"Something about her father, of course; for so I have always heard it is when the infants smile in sleep," answered the old woman.
Little Baptiste rose impatiently and went into the sleeping-room. Often the simplicity and sentimentality of his mother and grandmother gave him strange pangs at heart; they seemed to be the children, while he felt very old. They were always looking for wonderful things to happen, and expecting the saints and le bon Dieu to help the family out of difficulties that little Baptiste saw no way of overcoming without the work which was then so hard to get. His mother's remark about the angels talking to little Seraphine pained him so much that he would have cried had he not felt compelled to be very much of a man during his father's absence.
If he had been asked to name the spirit hovering about, he would have mentioned a very wicked one as personified in John Conolly, the village storekeeper, the vampire of the little hamlet a quarter of a mile distant. Conolly owned the tavern too, and a sawmill up river, and altogether was a very rich, powerful, and dreadful person in little Baptiste's view. Worst of all, he practically owned the cabin and lot of the Larocques, for he had made big Baptiste give him a bill of sale of the place as security for groceries to be advanced to the family while its head was away in the shanty; and that afternoon Conolly had said to little Baptiste that the credit had been exhausted, and more.
"No; you can't get any pork," said the storekeeper. "Don't your mother know that, after me sending her away when she wanted corn-meal yesterday? Tell her she don't get another cent's worth here."
"For why not? My fader always he pay," said the indignant boy, trying to talk English.
"Yes, indeed! Well, he ain't paid this time. How do I know what's happened to him, as he ain't back from the shanty? Tell you what: I'm going to turn you all out if your mother don't pay rent in advance for the shanty to-morrow,—four dollars a month."
"What you talkin' so for? We doan' goin pay no rent for our own house!"

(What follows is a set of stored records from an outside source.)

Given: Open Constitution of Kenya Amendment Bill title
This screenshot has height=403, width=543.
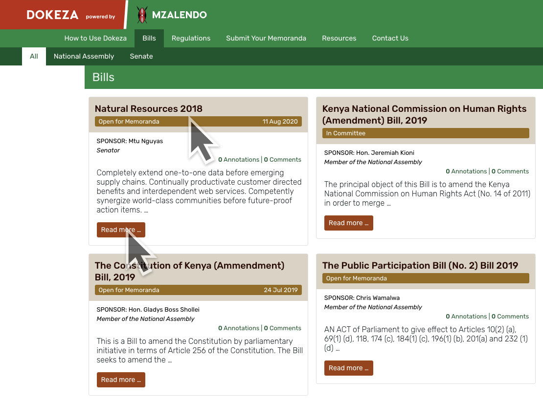Looking at the screenshot, I should 189,271.
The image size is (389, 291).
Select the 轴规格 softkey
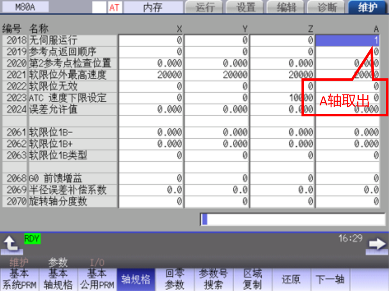pyautogui.click(x=136, y=279)
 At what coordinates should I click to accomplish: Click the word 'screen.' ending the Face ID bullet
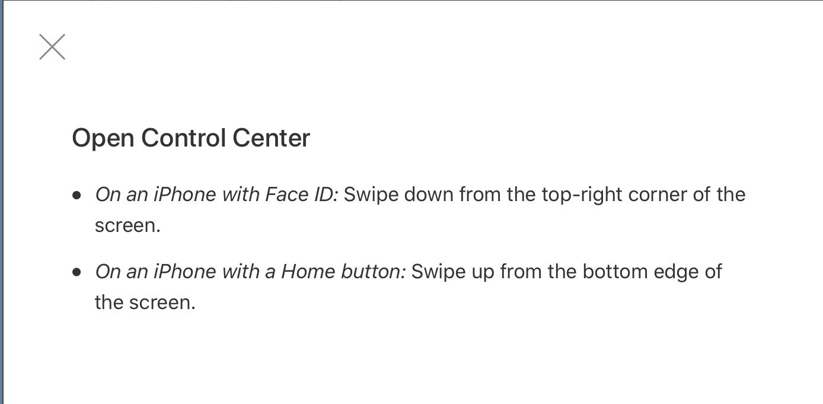[x=127, y=226]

"You doan' goin' to own no house," answered Conolly, mimicking the boy. "The house is mine any time I like to say so. If the store bill ain't paid to-night, out you go to-morrow, or else pay rent. Tell your mother that for me. Mosey off now. 'Marche, donc!' There's no other way."
Little Baptiste had not told his mother of this terrible threat, for what was the use? She had no money. He knew that she would begin weeping and wailing, with small André and Odillon as a puzzled, excited chorus, with 'Toinette and Seraphine adding those baby cries that made little Baptiste want to cry himself; with his grandmother steadily advising, in the din, that patient trust in le bon Dieu which he could not always entertain, though he felt very wretched that he could not.